***** Selection *****

Students with disabilities — particularly those with ADHD, emotional disturbance, autism, or specific learning disabilities — are already more likely to face punitive school discipline than their non-disabled peers. They are also more likely to have behavioral incidents that, when understood through the lens of function, are expressions of unmet need rather than intentional harm.

Restorative practices work well with disability-related behavioral incidents because:

They require understanding intent and context. A restorative circle asks: "What were you thinking and feeling at that moment? What were you trying to achieve?" This brings the functional dimension of behavior into the conversation — something a suspension never does.

They focus on repair, not exclusion. A student with a disability who is suspended is removed from the support system they need. A student who completes a restorative process remains connected to the community and has a structured pathway back to good standing.

They build skills, not resentment. Many restorative practices include explicit skill-building: conflict resolution, perspective-taking, emotional vocabulary, communication strategies. These are the exact social-emotional skills that many students with disabilities need explicit instruction in — and they're being developed in the context of a real situation that mattered.

They address the relational damage that isolation creates. A student with social communication challenges (such as those common in autism) who is suspended becomes more socially isolated, not less. Restorative circles create structured, supported opportunities for relational repair.

How to Advocate for Restorative Approaches at Your School

If your child is in a school that relies heavily on suspension, you can advocate for restorative alternatives:

At the IEP meeting: Ask whether restorative practices are available at the school, and request that the behavior intervention plan specify restorative conferencing as a first response to behavioral incidents rather than suspension.

When a behavioral incident occurs: Before the school issues a suspension, ask whether a restorative alternative is available. Many schools that have RJ programs will offer this if parents request it — they just don't always volunteer it.

At the school board level: Restorative justice implementation is typically a district-level policy decision. If your district doesn't have an RJ program, bringing the research to the school board — particularly the racial equity data — is a legitimate advocacy path.

Frame it as reducing recidivism: Schools respond to outcomes. Restorative practices reduce the likelihood of repeated behavioral incidents for the same student. If your child is in a suspension cycle, a restorative alternative is also in the school's interest.

The Behavior Support & FBA/BIP Toolkit includes guidance on how to advocate for alternatives to suspension at IEP meetings, including the specific language to request restorative approaches and how to document your request if the school declines.

Restorative Justice Is Not Permissive

A common objection to restorative justice is that it lets students "off the hook." The research doesn't support this concern. Students who participate in restorative processes are held accountable — to the specific people they harmed, in a structured conversation that requires acknowledgment and a concrete repair commitment. That accountability is often more meaningful to students than an abstract suspension.

For students with disabilities, this is particularly important: meaningful accountability helps develop the executive function and social understanding skills that punitive consequences do not. A student who understands the impact of their behavior on a specific person — through a facilitated circle rather than an office referral — is more likely to internalize why change matters.

Zero tolerance gives a student a week home. Restorative justice gives them a community to re-enter.

***** Material provided *****

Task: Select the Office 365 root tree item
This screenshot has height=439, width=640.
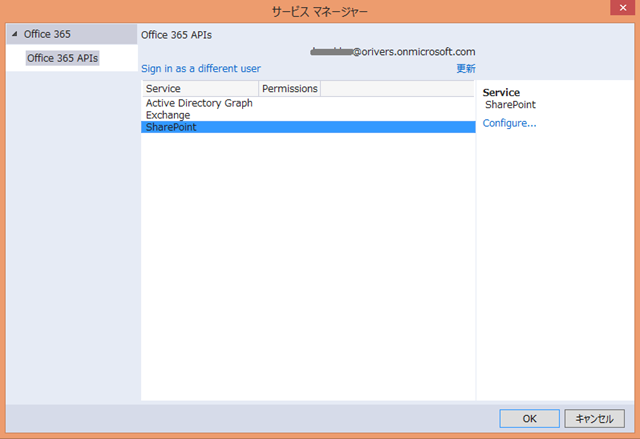Action: coord(47,34)
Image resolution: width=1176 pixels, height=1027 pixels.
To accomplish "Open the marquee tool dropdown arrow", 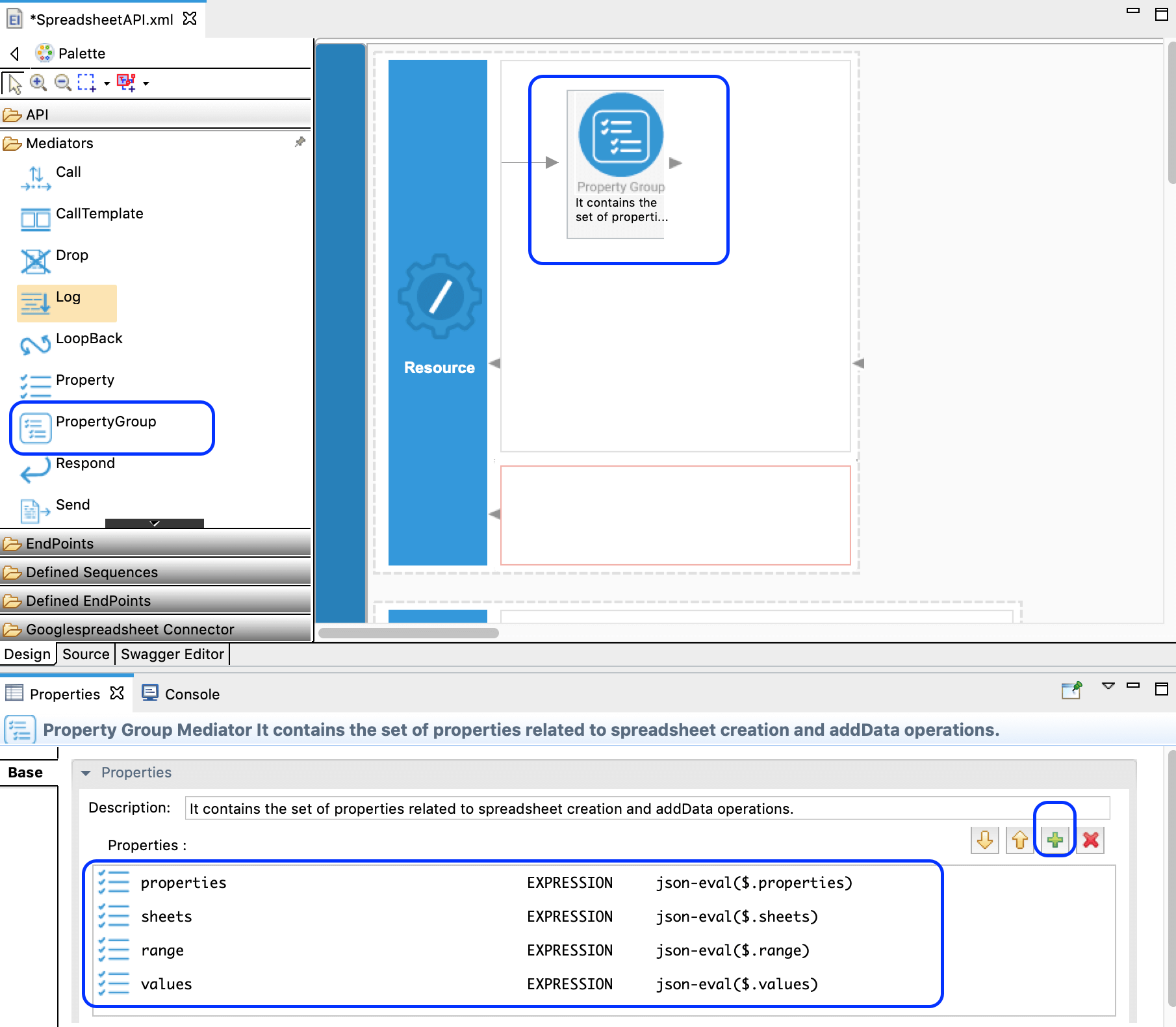I will click(x=107, y=83).
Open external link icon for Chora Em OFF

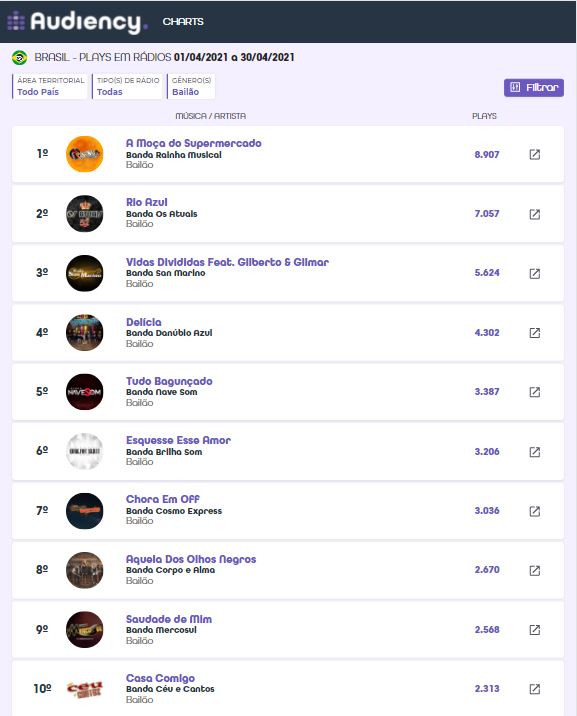tap(535, 511)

*****

▶ Problems and tasks
A. Print everything in the restorative practices passage from "At the school board" down to "the school's interest.".
B. Identify every line in the rows that contains the string "width", matching case exactly.

▶ Answers for the exercise
A.
At the school board level: Restorative justice implementation is typically a district-level policy decision. If your district doesn't have an RJ program, bringing the research to the school board — particularly the racial equity data — is a legitimate advocacy path.

Frame it as reducing recidivism: Schools respond to outcomes. Restorative practices reduce the likelihood of repeated behavioral incidents for the same student. If your child is in a suspension cycle, a restorative alternative is also in the school's interest.

B.
This screenshot has height=439, width=640.
Image resolution: width=1176 pixels, height=1027 pixels.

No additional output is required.